Personal information
- Full name: Petra Marieka Jacoba Hogewoning
- Date of birth: 26 March 1986 (age 40)
- Place of birth: Rijnsburg, Netherlands
- Height: 1.70 m (5 ft 7 in)
- Position: Left back

Youth career
- Quick Boys

Senior career*
- Years: Team / Apps / (Gls)
- 2003–2007: Ter Leede
- 2007–2010: FC Utrecht
- 2010–2011: Zvezda 2005 Perm
- 2011: Sky Blue FC / 1 / (0)
- 2011–2012: FCR Duisburg / 10 / (0)
- 2012–2016: Ajax / 64 / (0)

International career^{‡}
- 2004–2015: Netherlands / 100 / (0)

= Petra Hogewoning =

Dutch footballer (born 1986)

Petra Marieka Jacoba Hogewoning (/nl/; born 26 March 1986) is a Dutch retired football defender. She played for clubs in the Netherlands, Russia, the United States and Germany, as well as for the Netherlands women's national football team.

==Club career==
In 2006–07 Hogewoning helped VV Ter Leede win the double in the last season of the pre-Eredivisie Vrouwen era. She moved to FC Utrecht for the start of the new competition, but missed most of 2007–08 with torn cruciate ligaments.

She signed for German Bundesliga side FCR Duisburg in 2011. In 2012, she joined the newly formed AFC Ajax women's team, where she remained for almost four years. She retired from football in May 2016 after Ajax's KNVB Women's Cup final defeat by ADO Den Haag.

==International career==
On 6 August 2004 Hogewoning debuted for the senior Netherlands women's national football team, playing the first half of a 2-0 defeat to Japan in Zeist.

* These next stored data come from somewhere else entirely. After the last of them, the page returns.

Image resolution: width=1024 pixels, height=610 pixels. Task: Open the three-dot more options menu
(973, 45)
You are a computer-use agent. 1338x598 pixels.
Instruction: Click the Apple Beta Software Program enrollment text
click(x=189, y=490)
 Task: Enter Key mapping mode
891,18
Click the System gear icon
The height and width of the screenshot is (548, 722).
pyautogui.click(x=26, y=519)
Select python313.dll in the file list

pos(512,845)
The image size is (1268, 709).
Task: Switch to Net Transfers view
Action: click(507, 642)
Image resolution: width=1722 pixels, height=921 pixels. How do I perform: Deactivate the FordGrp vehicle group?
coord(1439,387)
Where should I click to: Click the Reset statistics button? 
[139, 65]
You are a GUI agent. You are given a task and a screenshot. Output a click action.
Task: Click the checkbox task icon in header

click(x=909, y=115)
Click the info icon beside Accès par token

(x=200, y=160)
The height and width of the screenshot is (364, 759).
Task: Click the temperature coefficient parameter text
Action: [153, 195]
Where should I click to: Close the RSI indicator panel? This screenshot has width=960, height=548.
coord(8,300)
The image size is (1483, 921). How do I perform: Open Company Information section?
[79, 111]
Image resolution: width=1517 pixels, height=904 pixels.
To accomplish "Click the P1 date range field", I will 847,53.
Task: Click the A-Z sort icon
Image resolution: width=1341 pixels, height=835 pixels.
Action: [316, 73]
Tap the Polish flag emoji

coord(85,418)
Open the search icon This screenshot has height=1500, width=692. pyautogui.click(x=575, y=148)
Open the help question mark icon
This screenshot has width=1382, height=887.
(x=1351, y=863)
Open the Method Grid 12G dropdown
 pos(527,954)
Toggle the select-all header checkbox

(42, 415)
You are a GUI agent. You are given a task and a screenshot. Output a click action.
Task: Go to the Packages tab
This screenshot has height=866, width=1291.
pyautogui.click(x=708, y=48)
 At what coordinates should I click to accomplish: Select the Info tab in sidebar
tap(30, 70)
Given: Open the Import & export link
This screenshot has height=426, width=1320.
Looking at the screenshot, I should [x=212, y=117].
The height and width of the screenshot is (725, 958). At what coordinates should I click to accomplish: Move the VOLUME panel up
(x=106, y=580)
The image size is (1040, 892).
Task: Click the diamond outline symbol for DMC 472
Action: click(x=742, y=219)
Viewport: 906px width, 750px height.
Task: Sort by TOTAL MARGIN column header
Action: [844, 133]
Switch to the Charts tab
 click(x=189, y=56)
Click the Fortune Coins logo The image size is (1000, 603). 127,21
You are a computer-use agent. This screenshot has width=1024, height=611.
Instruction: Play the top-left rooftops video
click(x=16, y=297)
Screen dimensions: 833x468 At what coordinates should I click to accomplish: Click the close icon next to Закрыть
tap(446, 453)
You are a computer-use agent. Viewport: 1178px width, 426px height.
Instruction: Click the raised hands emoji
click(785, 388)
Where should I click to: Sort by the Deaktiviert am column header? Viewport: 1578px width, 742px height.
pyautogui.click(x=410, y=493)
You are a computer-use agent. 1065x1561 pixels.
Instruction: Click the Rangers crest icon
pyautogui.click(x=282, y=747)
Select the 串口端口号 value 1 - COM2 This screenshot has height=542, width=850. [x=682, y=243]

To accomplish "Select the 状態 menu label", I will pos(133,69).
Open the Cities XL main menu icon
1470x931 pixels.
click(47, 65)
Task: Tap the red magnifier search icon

Hogewoning played in every match as the Netherlands reached the semi-final of UEFA Women's Euro 2009.

In October 2012 she suffered another anterior cruciate ligament injury, which cost her a place in the Dutch squad for UEFA Women's Euro 2013.

Hogewoning was appointed as a knight for playing 100 games for the national team.